%%
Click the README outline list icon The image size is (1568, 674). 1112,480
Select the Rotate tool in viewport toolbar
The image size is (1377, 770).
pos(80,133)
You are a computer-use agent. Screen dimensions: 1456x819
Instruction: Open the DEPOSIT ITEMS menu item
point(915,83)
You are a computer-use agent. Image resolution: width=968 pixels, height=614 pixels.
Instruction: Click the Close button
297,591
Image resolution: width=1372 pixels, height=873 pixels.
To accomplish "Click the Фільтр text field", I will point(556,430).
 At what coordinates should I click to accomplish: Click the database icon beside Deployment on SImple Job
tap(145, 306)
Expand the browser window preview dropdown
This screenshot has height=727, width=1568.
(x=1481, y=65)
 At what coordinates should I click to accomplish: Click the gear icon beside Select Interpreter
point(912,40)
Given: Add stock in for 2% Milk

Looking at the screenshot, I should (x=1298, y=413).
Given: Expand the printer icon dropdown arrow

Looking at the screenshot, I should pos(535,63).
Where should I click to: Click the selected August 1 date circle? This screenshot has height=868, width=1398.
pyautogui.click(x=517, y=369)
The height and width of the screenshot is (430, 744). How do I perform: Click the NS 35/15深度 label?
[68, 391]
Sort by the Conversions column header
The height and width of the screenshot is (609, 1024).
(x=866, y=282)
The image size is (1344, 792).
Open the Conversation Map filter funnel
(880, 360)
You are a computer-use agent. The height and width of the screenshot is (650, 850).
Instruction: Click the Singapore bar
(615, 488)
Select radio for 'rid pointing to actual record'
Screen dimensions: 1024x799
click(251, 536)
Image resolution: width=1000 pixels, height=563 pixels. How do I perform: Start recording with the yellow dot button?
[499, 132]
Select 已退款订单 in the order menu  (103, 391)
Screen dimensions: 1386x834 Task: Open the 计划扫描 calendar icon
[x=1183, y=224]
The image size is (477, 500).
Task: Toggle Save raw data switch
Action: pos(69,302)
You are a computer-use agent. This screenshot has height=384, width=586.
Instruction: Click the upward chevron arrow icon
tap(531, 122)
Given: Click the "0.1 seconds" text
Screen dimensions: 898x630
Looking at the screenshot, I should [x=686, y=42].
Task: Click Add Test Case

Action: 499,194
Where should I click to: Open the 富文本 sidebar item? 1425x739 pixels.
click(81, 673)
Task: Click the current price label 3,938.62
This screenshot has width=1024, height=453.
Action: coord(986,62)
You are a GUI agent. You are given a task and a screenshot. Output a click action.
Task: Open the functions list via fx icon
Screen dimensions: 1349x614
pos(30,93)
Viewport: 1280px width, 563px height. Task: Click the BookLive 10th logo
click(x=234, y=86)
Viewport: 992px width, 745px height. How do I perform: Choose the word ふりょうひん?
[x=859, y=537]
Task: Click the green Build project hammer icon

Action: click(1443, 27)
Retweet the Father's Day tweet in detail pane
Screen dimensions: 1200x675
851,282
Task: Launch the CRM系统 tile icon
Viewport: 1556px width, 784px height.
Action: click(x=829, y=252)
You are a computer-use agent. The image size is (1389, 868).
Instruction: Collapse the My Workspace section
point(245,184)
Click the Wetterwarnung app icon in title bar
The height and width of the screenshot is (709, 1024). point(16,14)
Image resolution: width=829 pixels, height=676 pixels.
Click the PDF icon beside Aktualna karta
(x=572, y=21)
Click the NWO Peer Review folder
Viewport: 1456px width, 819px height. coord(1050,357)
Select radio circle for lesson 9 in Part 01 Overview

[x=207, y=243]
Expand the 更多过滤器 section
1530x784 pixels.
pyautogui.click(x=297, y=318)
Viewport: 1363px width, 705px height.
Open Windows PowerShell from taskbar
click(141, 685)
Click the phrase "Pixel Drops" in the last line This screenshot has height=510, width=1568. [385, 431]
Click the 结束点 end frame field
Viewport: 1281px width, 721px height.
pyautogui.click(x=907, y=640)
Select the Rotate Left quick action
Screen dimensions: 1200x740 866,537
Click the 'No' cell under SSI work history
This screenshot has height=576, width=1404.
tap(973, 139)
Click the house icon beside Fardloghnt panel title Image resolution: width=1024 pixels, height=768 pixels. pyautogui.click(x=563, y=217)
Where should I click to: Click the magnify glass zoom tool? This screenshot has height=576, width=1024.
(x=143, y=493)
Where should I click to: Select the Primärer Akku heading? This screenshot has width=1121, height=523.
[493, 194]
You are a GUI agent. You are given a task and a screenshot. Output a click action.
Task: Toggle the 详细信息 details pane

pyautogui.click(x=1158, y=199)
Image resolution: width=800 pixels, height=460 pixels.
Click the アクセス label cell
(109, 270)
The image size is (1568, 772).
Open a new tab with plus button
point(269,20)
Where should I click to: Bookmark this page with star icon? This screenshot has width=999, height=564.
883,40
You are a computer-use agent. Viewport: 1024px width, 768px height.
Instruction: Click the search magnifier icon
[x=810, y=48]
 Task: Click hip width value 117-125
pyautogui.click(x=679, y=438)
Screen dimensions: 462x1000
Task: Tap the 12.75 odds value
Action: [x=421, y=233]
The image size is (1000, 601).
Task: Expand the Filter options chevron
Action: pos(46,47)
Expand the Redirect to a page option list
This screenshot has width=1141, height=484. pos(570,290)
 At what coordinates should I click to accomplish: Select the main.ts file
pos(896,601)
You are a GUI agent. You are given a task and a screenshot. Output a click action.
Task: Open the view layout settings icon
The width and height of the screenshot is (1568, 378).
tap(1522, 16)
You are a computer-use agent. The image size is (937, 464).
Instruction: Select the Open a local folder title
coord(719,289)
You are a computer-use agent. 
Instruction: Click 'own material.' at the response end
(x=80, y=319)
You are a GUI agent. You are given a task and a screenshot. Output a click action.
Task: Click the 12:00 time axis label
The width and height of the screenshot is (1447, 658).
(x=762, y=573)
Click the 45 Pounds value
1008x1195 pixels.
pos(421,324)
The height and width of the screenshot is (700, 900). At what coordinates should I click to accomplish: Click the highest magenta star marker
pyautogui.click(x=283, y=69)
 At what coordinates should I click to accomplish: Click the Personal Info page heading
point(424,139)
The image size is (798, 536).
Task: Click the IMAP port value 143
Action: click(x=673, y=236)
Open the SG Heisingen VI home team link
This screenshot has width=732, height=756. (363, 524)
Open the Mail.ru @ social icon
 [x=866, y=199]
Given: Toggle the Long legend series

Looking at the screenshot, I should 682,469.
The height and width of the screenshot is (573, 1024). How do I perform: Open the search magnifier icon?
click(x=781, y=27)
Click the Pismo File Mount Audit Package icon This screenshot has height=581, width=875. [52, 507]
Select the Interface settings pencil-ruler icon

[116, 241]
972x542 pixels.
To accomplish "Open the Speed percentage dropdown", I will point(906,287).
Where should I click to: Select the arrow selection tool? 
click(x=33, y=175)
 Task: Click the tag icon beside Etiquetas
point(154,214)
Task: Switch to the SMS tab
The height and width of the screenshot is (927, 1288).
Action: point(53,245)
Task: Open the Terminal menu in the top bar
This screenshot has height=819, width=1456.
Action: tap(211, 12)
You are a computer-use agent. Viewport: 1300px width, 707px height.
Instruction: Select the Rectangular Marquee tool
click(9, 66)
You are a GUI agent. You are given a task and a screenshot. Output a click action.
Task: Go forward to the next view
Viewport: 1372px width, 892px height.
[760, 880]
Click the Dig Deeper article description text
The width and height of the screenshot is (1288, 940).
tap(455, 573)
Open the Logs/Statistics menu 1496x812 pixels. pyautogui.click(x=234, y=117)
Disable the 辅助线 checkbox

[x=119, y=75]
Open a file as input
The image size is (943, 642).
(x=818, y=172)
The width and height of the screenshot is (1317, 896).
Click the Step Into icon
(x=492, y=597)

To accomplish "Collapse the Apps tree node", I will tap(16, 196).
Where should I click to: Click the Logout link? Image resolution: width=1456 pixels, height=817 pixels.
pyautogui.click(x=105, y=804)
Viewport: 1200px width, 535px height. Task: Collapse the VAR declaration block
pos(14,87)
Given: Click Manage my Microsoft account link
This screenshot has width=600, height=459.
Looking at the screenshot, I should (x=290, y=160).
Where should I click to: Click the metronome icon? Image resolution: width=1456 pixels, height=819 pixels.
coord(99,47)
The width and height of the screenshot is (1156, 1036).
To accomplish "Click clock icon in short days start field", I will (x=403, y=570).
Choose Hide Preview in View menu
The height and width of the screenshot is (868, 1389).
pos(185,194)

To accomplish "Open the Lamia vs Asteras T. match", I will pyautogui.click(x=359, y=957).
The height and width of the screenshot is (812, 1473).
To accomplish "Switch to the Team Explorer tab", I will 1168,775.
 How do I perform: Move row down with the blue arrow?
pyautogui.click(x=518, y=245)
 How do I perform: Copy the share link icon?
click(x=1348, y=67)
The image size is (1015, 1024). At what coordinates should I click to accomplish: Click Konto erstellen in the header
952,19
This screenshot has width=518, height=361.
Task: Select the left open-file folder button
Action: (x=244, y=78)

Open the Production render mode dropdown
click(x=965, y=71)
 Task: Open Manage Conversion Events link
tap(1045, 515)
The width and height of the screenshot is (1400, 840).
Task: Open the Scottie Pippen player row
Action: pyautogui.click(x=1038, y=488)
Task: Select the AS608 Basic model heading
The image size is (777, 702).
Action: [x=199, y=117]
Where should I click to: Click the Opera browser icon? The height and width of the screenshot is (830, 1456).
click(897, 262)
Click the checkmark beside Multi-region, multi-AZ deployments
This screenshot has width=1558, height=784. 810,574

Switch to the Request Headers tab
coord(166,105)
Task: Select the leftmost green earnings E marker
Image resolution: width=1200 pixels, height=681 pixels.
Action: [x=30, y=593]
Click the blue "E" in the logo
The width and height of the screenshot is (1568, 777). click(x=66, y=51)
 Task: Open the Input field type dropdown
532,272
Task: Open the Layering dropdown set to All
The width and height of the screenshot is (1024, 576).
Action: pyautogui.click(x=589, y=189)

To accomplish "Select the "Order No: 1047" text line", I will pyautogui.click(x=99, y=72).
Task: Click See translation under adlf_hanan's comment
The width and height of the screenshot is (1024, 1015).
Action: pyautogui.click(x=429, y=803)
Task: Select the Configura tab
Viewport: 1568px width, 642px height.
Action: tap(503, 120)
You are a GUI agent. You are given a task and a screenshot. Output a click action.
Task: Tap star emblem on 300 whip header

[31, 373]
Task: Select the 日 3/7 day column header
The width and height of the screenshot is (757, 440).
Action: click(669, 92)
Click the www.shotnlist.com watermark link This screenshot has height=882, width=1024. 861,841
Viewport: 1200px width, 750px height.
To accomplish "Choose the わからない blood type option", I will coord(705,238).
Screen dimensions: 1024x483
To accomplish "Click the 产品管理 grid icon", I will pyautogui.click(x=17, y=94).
%%
- _What you need to do_: Lay out the material above as a Markdown table with the columns Row and Material line. Number each line from the one containing "will tap(16, 196)." to the one containing "click(x=1348, y=67)", both included and blank lines left out.

- _Result_:
| Row | Material line |
|---|---|
| 1 | To accomplish "Collapse the Apps tree node", I will tap(16, 196). |
| 2 | Where should I click to: Click the Logout link? Image resolution: width=1456 pixels, height=817 pixels. |
| 3 | pyautogui.click(x=105, y=804) |
| 4 | Viewport: 1200px width, 535px height. Task: Collapse the VAR declaration block |
| 5 | pos(14,87) |
| 6 | Given: Click Manage my Microsoft account link |
| 7 | This screenshot has width=600, height=459. |
| 8 | Looking at the screenshot, I should (x=290, y=160). |
| 9 | Where should I click to: Click the metronome icon? Image resolution: width=1456 pixels, height=819 pixels. |
| 10 | coord(99,47) |
| 11 | The width and height of the screenshot is (1156, 1036). |
| 12 | To accomplish "Click clock icon in short days start field", I will (x=403, y=570). |
| 13 | Choose Hide Preview in View menu |
| 14 | The height and width of the screenshot is (868, 1389). |
| 15 | pos(185,194) |
| 16 | To accomplish "Open the Lamia vs Asteras T. match", I will pyautogui.click(x=359, y=957). |
| 17 | The height and width of the screenshot is (812, 1473). |
| 18 | To accomplish "Switch to the Team Explorer tab", I will 1168,775. |
| 19 |  How do I perform: Move row down with the blue arrow? |
| 20 | pyautogui.click(x=518, y=245) |
| 21 |  How do I perform: Copy the share link icon? |
| 22 | click(x=1348, y=67) |